*Source document:*
>>>

Sometimes when they say classics, they really mean classics.

Vintage movies scheduled to play in theaters across northern Utah from Ogden to Provo this month are led by a trio of Oscar-winners at the Broadway Centre Cinemas in downtown Salt Lake City — "Lawrence of Arabia," "From Here to Eternity" and "2001: A Space Odyssey."

And among the other genuine bona fide classics are “Casablanca,” “The Grapes of Wrath,” “The Good, the Bad and the Ugly” and “An American in Paris,” along with many more.

I know where I’m going to be this month. Don’t call me till April.

Without further ado, here’s the rundown:

“Lawrence of Arabia” (1962, PG). This digital upgrade of the superb David Lean epic looks and sounds better than ever. Based on the true story of T.E. Lawrence, the film delivers entertainment of the highest order with thrills, excitement, comedy and many memorable set pieces. Peter O’Toole and Omar Sharif are perfect. If you’ve never seen this one in a theater, don’t miss it. (Saturday-Thursday, March 8-13, various times, Broadway, http://saltlakefilmsociety.org/category/events/)

“From Here to Eternity” (1953, b/w). Vividly portrayed adaptation of James Jones’ military novel set in 1941 Hawaii during the months leading up to the attack on Pearl Harbor. Montgomery Clift is a former boxer who refuses to fight, Frank Sinatra is his only friend and Burt Lancaster is the first sergeant trying to help. Deborah Kerr, Donna Reed and an especially good Ernest Borgnine co-star. Reed and Sinatra won Oscars. (Saturday-Thursday, March 8-13, various times, Broadway, http://saltlakefilmsociety.org/category/events/)

<<<

*Provided material:*

>>>

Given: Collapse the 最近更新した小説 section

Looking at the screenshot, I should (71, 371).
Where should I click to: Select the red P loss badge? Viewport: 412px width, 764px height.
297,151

<<<

*Problem to work on:* Output the full article on classic movies in northern Utah theaters again, word for word. The material shown here was taken from a different source than the movie article.

*Solution for this task:*
Sometimes when they say classics, they really mean classics.

Vintage movies scheduled to play in theaters across northern Utah from Ogden to Provo this month are led by a trio of Oscar-winners at the Broadway Centre Cinemas in downtown Salt Lake City — "Lawrence of Arabia," "From Here to Eternity" and "2001: A Space Odyssey."

And among the other genuine bona fide classics are “Casablanca,” “The Grapes of Wrath,” “The Good, the Bad and the Ugly” and “An American in Paris,” along with many more.

I know where I’m going to be this month. Don’t call me till April.

Without further ado, here’s the rundown:

“Lawrence of Arabia” (1962, PG). This digital upgrade of the superb David Lean epic looks and sounds better than ever. Based on the true story of T.E. Lawrence, the film delivers entertainment of the highest order with thrills, excitement, comedy and many memorable set pieces. Peter O’Toole and Omar Sharif are perfect. If you’ve never seen this one in a theater, don’t miss it. (Saturday-Thursday, March 8-13, various times, Broadway, http://saltlakefilmsociety.org/category/events/)

“From Here to Eternity” (1953, b/w). Vividly portrayed adaptation of James Jones’ military novel set in 1941 Hawaii during the months leading up to the attack on Pearl Harbor. Montgomery Clift is a former boxer who refuses to fight, Frank Sinatra is his only friend and Burt Lancaster is the first sergeant trying to help. Deborah Kerr, Donna Reed and an especially good Ernest Borgnine co-star. Reed and Sinatra won Oscars. (Saturday-Thursday, March 8-13, various times, Broadway, http://saltlakefilmsociety.org/category/events/)